While it has the advantage of being able to detect rapid changes in neural activity with millisecond temporal resolution, it suffers from a poor ability to pinpoint the location of brain activity. In other words, it has poor spatial resolution.
Hence the usefulness of EEG is limited, not just because its spatial resolution is comparatively poor, but also due to the fact that it can also be insensitive because of the many signals from the brain that are mixed together. It does, however, have the advantage of being portable and comparatively cheap, and therefore is appropriate for a clinical setting, unlike an MRI scanner that is large and comparatively expensive.
Fortunately, in research labs at Cardiff University Brain Research Imaging Centre (CUBRIC), it is now possible to perform EEG and fMRI simultaneously, and this fact may lead to the birth of a new diagnostic system thanks to the marriage of both the technologies.
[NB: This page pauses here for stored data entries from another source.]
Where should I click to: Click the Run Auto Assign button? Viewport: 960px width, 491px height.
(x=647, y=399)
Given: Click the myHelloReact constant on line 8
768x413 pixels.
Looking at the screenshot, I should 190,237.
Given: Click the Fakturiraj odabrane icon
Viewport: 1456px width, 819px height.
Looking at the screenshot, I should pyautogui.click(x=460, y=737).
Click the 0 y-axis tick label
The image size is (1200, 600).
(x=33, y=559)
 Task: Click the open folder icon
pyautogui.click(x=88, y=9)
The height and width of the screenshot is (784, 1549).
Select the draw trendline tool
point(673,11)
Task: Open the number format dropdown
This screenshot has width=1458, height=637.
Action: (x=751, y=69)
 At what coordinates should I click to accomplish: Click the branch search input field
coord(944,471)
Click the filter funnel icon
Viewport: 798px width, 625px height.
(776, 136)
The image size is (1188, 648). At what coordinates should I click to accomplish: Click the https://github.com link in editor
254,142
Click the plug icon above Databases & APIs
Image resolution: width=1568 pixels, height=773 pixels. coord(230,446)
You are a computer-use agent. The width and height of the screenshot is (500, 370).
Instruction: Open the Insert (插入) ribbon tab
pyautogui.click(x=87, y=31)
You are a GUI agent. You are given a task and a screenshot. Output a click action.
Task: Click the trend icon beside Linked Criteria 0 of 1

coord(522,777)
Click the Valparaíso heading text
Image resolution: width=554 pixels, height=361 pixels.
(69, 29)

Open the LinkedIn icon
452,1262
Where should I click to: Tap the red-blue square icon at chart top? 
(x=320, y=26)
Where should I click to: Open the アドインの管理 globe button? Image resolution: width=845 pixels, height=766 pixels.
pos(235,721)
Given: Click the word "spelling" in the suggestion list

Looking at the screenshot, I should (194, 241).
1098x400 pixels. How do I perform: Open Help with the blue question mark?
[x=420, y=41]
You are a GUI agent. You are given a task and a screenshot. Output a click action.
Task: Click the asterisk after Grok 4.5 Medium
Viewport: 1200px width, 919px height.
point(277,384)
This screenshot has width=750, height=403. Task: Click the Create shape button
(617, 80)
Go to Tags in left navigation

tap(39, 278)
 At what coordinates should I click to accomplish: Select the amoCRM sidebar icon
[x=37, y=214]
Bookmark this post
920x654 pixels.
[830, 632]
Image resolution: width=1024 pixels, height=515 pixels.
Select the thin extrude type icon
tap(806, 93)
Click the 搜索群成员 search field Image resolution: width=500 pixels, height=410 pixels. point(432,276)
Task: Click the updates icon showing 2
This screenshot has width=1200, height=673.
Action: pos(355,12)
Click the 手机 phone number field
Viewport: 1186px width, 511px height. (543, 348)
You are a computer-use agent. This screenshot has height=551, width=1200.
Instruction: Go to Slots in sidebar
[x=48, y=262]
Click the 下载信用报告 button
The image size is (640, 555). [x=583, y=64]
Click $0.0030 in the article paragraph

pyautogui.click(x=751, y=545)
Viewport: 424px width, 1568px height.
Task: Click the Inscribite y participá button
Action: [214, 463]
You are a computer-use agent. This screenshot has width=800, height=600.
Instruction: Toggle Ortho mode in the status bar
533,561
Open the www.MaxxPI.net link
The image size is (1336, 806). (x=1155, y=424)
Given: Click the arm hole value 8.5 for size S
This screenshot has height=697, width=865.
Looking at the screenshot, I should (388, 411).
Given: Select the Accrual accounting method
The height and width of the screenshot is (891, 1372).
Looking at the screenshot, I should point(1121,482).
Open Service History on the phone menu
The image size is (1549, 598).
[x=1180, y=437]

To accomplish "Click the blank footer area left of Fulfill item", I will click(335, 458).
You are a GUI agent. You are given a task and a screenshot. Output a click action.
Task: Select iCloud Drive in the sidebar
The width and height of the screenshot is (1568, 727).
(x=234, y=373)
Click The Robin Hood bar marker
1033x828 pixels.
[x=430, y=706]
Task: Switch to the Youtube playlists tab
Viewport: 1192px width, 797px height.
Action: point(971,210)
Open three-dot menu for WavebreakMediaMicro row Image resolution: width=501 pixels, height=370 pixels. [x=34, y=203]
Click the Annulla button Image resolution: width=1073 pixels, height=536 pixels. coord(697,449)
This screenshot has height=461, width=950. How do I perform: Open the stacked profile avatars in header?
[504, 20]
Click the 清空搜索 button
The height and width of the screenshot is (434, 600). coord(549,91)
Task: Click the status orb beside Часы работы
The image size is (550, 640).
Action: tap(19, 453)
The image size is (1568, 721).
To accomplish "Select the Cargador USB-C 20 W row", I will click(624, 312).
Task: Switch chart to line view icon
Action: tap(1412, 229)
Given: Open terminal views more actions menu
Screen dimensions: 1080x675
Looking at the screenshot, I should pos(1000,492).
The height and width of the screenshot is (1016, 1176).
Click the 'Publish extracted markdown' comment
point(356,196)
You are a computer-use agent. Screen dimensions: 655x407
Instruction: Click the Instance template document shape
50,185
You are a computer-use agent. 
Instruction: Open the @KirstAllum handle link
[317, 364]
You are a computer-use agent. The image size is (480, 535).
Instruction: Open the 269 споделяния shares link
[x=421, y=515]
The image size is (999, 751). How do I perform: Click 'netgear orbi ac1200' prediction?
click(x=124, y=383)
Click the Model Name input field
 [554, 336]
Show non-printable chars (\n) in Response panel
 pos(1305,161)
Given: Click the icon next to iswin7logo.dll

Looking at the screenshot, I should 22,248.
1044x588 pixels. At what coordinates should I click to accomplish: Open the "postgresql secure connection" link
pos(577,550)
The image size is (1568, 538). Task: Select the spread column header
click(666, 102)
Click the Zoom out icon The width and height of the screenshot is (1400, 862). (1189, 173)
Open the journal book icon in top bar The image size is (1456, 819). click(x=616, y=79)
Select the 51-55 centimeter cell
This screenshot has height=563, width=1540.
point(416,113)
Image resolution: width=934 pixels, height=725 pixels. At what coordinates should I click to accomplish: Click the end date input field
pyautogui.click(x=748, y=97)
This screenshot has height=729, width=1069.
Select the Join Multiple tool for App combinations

That's right. At Cardiff University, a team led by professor Richard Wise proposes to improve the spatial resolution of EEG by using EEG and fMRI measurements acquired simultaneously on healthy volunteers to discover correlations between the EEG and fMRI data from which they will produce a statistical model.
Subtle features of the EEG signal, which are not normally easily identified but which are associated with the spatial location of the source of neural activity, will be highlighted by their association with the fMRI data, which is good at pinpointing locations in space.
Having established the relationship between the EEG and fMRI data in mathematical terms, EEG data alone will then be used to simulate fMRI scans. These simulated fMRI scans might then one day be used by clinicians as a new means to diagnose brain activity -- minimizing the requirement for an fMRI scan to be carried out on a patient.
It's an interesting idea, for sure, and one that holds the possibility of seeing an advanced medical imaging technology partly doing itself out of a job!